» Work order
Pick out every line in the data below that holds "Page".
Provided entries Start Marker
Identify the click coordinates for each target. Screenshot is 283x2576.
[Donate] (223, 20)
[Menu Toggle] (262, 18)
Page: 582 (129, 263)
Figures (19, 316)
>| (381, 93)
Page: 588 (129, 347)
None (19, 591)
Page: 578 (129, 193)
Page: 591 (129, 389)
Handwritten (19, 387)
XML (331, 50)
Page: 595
Provided entries End Marker
» Response to this task
Page: 582 (129, 263)
Page: 588 (129, 347)
Page: 578 (129, 193)
Page: 591 (129, 389)
Page: 595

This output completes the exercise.